- _Exercise objective_:
Look through the records and copy each line that has "Skip" in it.

(Stored data entries)
--- START ---

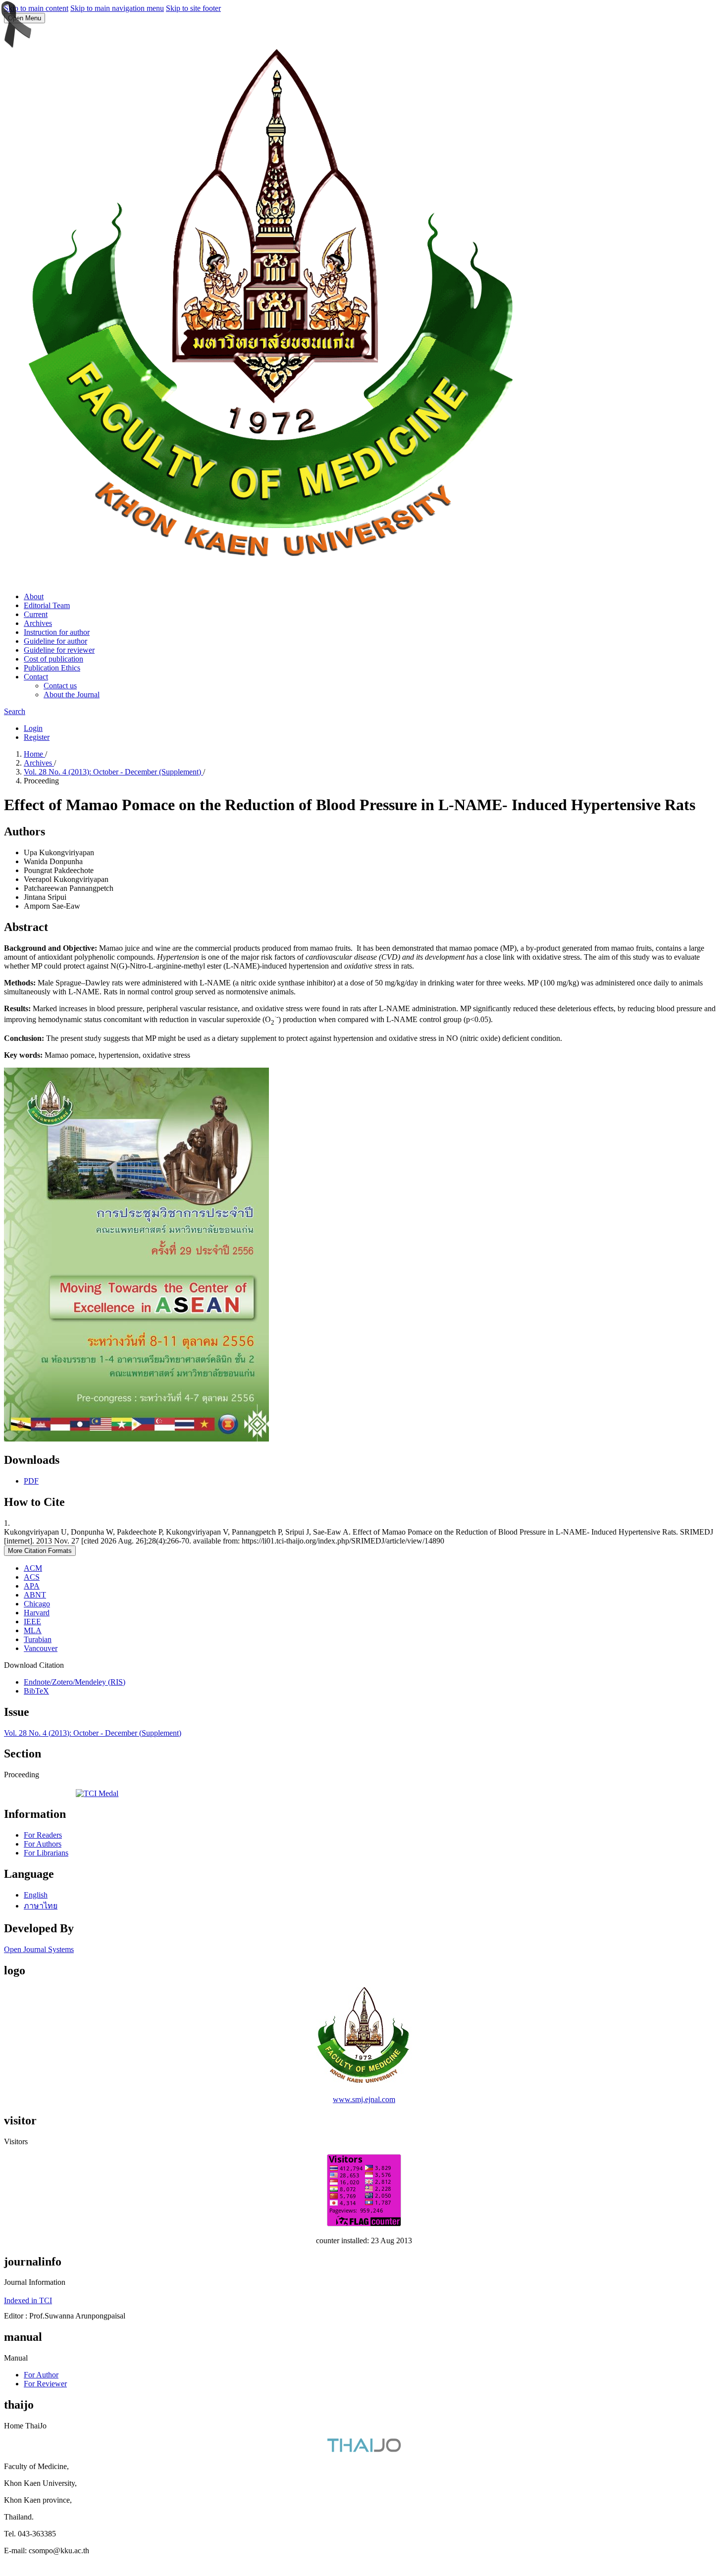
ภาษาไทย (40, 1906)
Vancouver (40, 1648)
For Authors (42, 1844)
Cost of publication (53, 659)
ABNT (35, 1595)
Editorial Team (47, 605)
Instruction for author (57, 632)
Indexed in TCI (28, 2300)
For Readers (43, 1835)
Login (33, 728)
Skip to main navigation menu (117, 8)
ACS (32, 1577)
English (36, 1895)
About (34, 596)
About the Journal (72, 694)
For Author (41, 2374)
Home (34, 754)
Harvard (37, 1612)
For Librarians (46, 1853)
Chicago (37, 1603)
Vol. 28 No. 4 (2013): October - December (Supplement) (113, 772)
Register (37, 737)
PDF (31, 1481)
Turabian (38, 1639)
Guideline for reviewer (59, 650)
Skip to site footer (193, 8)
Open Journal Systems (39, 1949)
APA (32, 1586)
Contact (36, 676)
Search (14, 711)
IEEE (32, 1621)
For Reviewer (45, 2383)
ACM (33, 1568)
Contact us (60, 685)
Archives (38, 623)
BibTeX (36, 1691)
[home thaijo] (364, 2449)
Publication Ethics (52, 668)
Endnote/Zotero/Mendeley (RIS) (74, 1682)
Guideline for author (55, 641)
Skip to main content (36, 8)
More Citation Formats (40, 1550)
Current (36, 614)
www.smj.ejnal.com (364, 2099)
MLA (33, 1630)
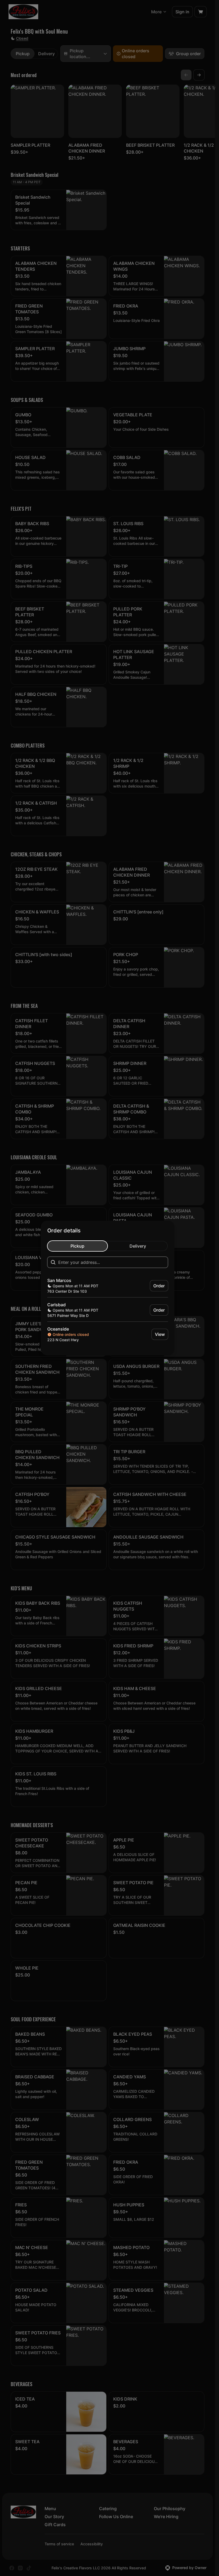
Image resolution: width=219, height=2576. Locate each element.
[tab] (77, 1246)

--- END ---

- _Answer to this problem_:
Skip to main navigation menu (117, 8)
Skip to site footer (193, 8)
Skip to main content (36, 8)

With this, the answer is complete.